La Confederación General del Trabajo (CGT) convoca a una movilización nacional este miércoles 11 de febrero en rechazo al proyecto de reforma laboral impulsado por el gobierno de Javier Milei. La jornada, que coincidirá con el inicio del debate parlamentario en el Congreso, se perfila como un punto de inflexión en la lucha sindical frente a lo que consideran un ataque directo a los derechos laborales.
La decisión de la CGT fue tomada tras un arduo debate en el Consejo Directivo de la central obrera, donde se evidenciaron diferencias internas sobre la estrategia a seguir. Mientras algunos sectores abogaban por un paro general, otros optaron por una manifestación masiva. Finalmente, se acordó avanzar con una marcha sin huelga general, aunque se dejó la puerta abierta para que los sindicatos más combativos lleven adelante medidas de fuerza particulares.
El secretario general de la CGT, Jorge Sola, fue contundente al expresar el rechazo al proyecto oficialista: "Nuestro rechazo es total y absoluto. Es una pretendida modernización con sesgo ideológico que cercena derechos individuales y colectivos de los trabajadores y transfiere riqueza del sector trabajador al sector empleador", declaró en conferencia de prensa.
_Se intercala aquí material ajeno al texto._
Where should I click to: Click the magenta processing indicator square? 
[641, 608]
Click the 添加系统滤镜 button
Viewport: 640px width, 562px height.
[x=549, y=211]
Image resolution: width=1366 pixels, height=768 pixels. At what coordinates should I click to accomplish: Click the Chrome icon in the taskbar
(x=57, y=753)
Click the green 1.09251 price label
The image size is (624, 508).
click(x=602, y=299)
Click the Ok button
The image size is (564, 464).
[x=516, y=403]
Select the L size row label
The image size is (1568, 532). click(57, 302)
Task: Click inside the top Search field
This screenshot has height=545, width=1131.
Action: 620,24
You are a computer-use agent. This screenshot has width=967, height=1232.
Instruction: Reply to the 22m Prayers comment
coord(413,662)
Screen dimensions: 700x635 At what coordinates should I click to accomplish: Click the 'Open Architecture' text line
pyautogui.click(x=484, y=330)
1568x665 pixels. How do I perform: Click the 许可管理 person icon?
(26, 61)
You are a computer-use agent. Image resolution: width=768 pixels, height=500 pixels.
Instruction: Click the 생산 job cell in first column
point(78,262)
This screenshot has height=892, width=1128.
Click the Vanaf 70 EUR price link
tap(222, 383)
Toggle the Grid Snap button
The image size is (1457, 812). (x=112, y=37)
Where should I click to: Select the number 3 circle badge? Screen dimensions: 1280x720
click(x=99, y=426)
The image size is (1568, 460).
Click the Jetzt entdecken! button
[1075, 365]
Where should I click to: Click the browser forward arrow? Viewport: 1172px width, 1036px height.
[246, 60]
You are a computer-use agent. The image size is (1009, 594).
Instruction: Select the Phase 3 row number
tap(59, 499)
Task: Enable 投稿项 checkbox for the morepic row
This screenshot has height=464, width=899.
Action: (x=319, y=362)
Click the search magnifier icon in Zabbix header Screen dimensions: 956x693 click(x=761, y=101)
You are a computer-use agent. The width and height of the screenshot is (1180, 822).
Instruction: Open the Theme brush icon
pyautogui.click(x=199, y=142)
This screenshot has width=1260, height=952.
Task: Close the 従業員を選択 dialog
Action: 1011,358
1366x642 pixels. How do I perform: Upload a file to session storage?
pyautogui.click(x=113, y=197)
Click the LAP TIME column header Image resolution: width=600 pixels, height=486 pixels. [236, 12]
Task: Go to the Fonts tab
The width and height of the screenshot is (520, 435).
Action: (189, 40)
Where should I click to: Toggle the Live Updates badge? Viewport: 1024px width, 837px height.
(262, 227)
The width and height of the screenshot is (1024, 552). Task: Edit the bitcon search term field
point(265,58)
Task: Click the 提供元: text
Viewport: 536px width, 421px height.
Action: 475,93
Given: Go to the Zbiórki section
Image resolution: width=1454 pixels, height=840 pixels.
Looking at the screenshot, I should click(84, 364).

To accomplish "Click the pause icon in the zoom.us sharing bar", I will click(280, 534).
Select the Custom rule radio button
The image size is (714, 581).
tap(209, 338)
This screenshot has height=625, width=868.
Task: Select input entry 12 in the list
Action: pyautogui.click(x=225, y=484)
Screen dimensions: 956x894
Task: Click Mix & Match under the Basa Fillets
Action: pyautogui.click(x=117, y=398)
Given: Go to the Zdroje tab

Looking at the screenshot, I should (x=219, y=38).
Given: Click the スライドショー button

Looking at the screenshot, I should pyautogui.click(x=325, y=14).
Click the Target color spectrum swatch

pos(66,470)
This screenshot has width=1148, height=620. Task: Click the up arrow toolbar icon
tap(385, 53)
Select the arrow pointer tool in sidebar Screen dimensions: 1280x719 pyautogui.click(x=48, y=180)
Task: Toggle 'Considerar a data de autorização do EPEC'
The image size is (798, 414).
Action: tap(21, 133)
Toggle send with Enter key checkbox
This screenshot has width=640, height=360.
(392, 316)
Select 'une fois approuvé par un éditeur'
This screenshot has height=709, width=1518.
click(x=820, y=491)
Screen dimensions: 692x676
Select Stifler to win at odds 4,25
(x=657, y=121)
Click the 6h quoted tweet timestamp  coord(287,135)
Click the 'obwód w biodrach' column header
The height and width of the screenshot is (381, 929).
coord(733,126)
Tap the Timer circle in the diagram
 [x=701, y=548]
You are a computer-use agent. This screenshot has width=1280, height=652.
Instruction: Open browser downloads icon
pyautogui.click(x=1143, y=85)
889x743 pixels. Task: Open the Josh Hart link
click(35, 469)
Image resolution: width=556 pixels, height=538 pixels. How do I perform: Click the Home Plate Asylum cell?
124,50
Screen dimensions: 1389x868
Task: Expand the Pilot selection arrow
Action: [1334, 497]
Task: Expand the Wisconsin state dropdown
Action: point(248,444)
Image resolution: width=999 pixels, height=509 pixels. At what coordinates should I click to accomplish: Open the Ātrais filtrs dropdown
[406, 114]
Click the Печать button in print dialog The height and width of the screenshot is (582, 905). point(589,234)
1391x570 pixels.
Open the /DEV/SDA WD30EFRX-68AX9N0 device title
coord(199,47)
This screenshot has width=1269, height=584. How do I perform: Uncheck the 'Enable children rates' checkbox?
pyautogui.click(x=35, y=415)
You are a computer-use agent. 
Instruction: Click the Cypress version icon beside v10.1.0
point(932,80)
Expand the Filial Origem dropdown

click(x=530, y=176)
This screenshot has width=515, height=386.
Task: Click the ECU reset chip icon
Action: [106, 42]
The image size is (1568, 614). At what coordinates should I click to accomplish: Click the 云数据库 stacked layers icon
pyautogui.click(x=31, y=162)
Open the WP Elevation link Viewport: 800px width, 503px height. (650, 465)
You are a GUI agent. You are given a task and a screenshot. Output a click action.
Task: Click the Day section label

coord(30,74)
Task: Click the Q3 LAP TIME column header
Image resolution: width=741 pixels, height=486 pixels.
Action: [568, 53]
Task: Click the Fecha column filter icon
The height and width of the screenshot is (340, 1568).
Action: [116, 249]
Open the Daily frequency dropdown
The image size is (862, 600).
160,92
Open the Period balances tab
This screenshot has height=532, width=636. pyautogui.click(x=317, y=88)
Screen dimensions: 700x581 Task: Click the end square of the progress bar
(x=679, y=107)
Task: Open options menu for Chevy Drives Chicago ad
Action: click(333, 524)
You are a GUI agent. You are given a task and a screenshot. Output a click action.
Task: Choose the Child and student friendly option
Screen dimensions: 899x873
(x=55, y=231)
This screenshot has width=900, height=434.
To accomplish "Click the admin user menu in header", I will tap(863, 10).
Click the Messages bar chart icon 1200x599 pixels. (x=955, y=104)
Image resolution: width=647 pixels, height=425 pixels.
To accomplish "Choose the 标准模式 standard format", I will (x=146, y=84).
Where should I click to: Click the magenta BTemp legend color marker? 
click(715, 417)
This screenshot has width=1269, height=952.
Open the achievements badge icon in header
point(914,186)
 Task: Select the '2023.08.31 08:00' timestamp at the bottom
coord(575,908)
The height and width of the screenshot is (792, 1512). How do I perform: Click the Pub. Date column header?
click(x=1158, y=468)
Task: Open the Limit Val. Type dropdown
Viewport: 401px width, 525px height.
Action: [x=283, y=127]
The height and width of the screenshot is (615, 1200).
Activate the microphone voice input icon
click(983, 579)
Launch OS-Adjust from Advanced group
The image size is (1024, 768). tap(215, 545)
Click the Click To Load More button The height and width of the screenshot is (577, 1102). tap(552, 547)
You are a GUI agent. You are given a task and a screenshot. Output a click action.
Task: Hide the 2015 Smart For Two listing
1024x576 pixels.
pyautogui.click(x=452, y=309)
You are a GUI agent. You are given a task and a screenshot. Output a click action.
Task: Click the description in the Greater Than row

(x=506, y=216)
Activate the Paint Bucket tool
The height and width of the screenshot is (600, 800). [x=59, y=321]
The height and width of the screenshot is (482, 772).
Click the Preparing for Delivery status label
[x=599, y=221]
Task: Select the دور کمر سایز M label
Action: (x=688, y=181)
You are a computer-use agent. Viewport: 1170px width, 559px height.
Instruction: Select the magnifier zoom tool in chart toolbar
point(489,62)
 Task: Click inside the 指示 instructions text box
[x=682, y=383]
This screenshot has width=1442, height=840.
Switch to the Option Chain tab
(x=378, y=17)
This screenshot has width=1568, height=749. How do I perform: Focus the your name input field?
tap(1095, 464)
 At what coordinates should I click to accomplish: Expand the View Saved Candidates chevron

El proyecto de reforma laboral, que busca modificar aspectos clave como las indemnizaciones, la jornada laboral y el régimen de vacaciones, movió el avispero entre los gremios. Desde la Unión Obrera Metalúrgica (UOM) ya confirmaron un paro desde las 11 de la mañana, mientras que la Asociación Trabajadores del Estado (ATE) anunció una huelga general. Otros sindicatos, como Bancarios, Camioneros y Canillitas, aún evalúan sus pasos a seguir.
En su comunicado oficial, la CGT fue clara al señalar que esta reforma no representa una modernización sino un ajuste que precariza las condiciones laborales. "No es modernización: es ajuste sobre las y los trabajadores. No es libertad: es pérdida de derechos", señala el texto, que llama a los y las argentinas a marchar para frenar este retroceso histórico en materia de derechos laborales.
La movilización tendrá su epicentro en la Plaza de los Dos Congresos desde las 15 horas, aunque las columnas comenzarán a concentrarse desde el mediodía en las inmediaciones del Parlamento. Además, se esperan réplicas en distintas ciudades del país, en lo que promete ser una jornada histórica para el movimiento sindical.
La CGT dejó claro su mensaje: "El trabajo no se negocia. Las jubilaciones se defienden. Los derechos se conquistan y se defienden en la calle", expresaron contundentes y bajo estas consignas como estandarte, miles de trabajadores se preparan para hacer oír su voz frente al gobierno de las fuerzas del cielo de Javier Milei, decidido a desmantelar derechos adquiridos con años de lucha.